Here are five ways to keep your teeth clean and healthy if you have braces.
There are a few important times to clean your braces; namely, it’s best to brush your teeth after every meal. Sometimes, however, it’s impractical to brush that often. You may be at work, for instance, or at lunch with friends. There may not be a good place to brush or you may not have a toothbrush with you.
If you don’t have a toothbrush handy, rinse your mouth out with water immediately after eating to remove particles, sugars, and starch that could lead to plaque buildup.
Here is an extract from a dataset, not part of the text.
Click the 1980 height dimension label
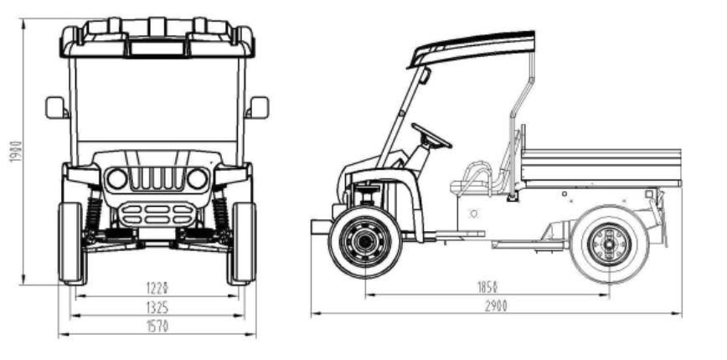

If you do decide to brush, a good route to go is to brush at least four times per day if you are wearing braces—after breakfast, lunch, dinner, and before bed.
The right kind of toothbrush can help you brush effectively with braces. Orthodontists recommend a soft-bristled toothbrush or power toothbrush for brushing teeth with braces. It is important to brush thoroughly including:
Around all parts of the brackets
Each side of every tooth
Along the gum line, tongue, and roof of your mouth
Brush gently but thoroughly for a full two minutes. A good way to make sure you brush long enough is to play a song in the background, as most are roughly that length of time.
Brushing your teeth four times per day and brushing around brackets might make your toothbrush wear out faster. Most people change their toothbrush every three months, but if you are using it more often due to braces, be sure to replace it when the bristles start to fray.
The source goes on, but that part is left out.